• **Directions for this task**: Exact copies of all entries are expected.

Start of Input

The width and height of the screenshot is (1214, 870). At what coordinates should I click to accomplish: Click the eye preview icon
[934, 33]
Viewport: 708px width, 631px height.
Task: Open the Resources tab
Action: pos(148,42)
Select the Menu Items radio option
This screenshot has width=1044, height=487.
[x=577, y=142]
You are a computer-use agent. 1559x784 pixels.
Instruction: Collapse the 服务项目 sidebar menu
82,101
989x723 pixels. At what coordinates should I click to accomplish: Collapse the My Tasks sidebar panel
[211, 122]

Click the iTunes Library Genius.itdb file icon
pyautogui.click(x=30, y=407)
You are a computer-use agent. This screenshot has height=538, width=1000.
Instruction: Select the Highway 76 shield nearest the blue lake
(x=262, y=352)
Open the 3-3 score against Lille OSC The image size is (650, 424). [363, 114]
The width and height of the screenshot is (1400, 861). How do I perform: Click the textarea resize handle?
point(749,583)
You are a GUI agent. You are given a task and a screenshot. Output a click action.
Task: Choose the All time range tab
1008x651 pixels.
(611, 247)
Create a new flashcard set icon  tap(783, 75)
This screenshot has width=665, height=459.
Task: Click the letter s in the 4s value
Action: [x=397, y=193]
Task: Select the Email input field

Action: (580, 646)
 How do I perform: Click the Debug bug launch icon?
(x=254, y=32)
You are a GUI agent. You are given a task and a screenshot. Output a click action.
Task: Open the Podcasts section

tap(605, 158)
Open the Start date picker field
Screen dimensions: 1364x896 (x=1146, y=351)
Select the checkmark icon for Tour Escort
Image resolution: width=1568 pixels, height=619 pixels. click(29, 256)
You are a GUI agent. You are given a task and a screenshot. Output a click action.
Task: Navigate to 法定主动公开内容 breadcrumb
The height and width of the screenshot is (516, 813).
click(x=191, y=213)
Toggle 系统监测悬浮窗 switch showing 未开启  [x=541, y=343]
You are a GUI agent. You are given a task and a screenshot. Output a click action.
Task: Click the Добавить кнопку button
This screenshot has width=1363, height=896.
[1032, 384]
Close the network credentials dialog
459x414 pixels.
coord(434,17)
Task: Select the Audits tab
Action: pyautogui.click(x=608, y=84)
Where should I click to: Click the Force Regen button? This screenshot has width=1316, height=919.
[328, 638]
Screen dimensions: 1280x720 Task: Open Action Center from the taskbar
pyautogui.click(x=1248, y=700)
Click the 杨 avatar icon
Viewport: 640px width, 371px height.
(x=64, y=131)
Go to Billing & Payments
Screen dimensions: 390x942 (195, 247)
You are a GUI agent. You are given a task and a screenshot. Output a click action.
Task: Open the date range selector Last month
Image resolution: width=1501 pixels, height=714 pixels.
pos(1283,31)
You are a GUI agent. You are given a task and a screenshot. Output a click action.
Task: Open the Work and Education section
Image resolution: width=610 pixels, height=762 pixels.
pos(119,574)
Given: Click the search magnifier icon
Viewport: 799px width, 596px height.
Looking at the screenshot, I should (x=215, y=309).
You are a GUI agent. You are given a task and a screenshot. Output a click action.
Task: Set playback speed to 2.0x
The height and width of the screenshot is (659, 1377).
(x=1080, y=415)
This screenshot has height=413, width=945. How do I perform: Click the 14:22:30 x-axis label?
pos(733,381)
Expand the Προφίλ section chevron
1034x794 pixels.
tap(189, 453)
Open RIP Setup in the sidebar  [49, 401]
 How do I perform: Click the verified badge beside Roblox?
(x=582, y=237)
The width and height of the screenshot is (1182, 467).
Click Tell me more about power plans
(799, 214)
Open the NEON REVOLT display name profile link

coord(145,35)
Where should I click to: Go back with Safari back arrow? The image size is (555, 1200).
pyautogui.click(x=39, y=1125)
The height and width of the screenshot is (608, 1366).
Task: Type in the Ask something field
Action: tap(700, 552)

End of Input

• **Output of the task**:
The width and height of the screenshot is (1214, 870). At what coordinates should I click to accomplish: Click the eye preview icon
[934, 33]
Viewport: 708px width, 631px height.
Task: Open the Resources tab
Action: pos(148,42)
Select the Menu Items radio option
This screenshot has width=1044, height=487.
[x=577, y=142]
You are a computer-use agent. 1559x784 pixels.
Instruction: Collapse the 服务项目 sidebar menu
82,101
989x723 pixels. At what coordinates should I click to accomplish: Collapse the My Tasks sidebar panel
[211, 122]

Click the iTunes Library Genius.itdb file icon
pyautogui.click(x=30, y=407)
You are a computer-use agent. This screenshot has height=538, width=1000.
Instruction: Select the Highway 76 shield nearest the blue lake
(x=262, y=352)
Open the 3-3 score against Lille OSC The image size is (650, 424). [363, 114]
The width and height of the screenshot is (1400, 861). How do I perform: Click the textarea resize handle?
point(749,583)
You are a GUI agent. You are given a task and a screenshot. Output a click action.
Task: Choose the All time range tab
1008x651 pixels.
(611, 247)
Create a new flashcard set icon  tap(783, 75)
This screenshot has width=665, height=459.
Task: Click the letter s in the 4s value
Action: [x=397, y=193]
Task: Select the Email input field

Action: (580, 646)
 How do I perform: Click the Debug bug launch icon?
(x=254, y=32)
You are a GUI agent. You are given a task and a screenshot. Output a click action.
Task: Open the Podcasts section

tap(605, 158)
Open the Start date picker field
Screen dimensions: 1364x896 (x=1146, y=351)
Select the checkmark icon for Tour Escort
Image resolution: width=1568 pixels, height=619 pixels. click(29, 256)
You are a GUI agent. You are given a task and a screenshot. Output a click action.
Task: Navigate to 法定主动公开内容 breadcrumb
The height and width of the screenshot is (516, 813).
click(x=191, y=213)
Toggle 系统监测悬浮窗 switch showing 未开启  [x=541, y=343]
You are a GUI agent. You are given a task and a screenshot. Output a click action.
Task: Click the Добавить кнопку button
This screenshot has width=1363, height=896.
[1032, 384]
Close the network credentials dialog
459x414 pixels.
coord(434,17)
Task: Select the Audits tab
Action: pyautogui.click(x=608, y=84)
Where should I click to: Click the Force Regen button? This screenshot has width=1316, height=919.
[328, 638]
Screen dimensions: 1280x720 Task: Open Action Center from the taskbar
pyautogui.click(x=1248, y=700)
Click the 杨 avatar icon
Viewport: 640px width, 371px height.
(x=64, y=131)
Go to Billing & Payments
Screen dimensions: 390x942 (195, 247)
You are a GUI agent. You are given a task and a screenshot. Output a click action.
Task: Open the date range selector Last month
Image resolution: width=1501 pixels, height=714 pixels.
pos(1283,31)
You are a GUI agent. You are given a task and a screenshot. Output a click action.
Task: Open the Work and Education section
Image resolution: width=610 pixels, height=762 pixels.
pos(119,574)
Given: Click the search magnifier icon
Viewport: 799px width, 596px height.
Looking at the screenshot, I should (x=215, y=309).
You are a GUI agent. You are given a task and a screenshot. Output a click action.
Task: Set playback speed to 2.0x
The height and width of the screenshot is (659, 1377).
(x=1080, y=415)
This screenshot has height=413, width=945. How do I perform: Click the 14:22:30 x-axis label?
pos(733,381)
Expand the Προφίλ section chevron
1034x794 pixels.
tap(189, 453)
Open RIP Setup in the sidebar  [49, 401]
 How do I perform: Click the verified badge beside Roblox?
(x=582, y=237)
The width and height of the screenshot is (1182, 467).
Click Tell me more about power plans
(799, 214)
Open the NEON REVOLT display name profile link

coord(145,35)
Where should I click to: Go back with Safari back arrow? The image size is (555, 1200).
pyautogui.click(x=39, y=1125)
The height and width of the screenshot is (608, 1366).
Task: Type in the Ask something field
Action: tap(700, 552)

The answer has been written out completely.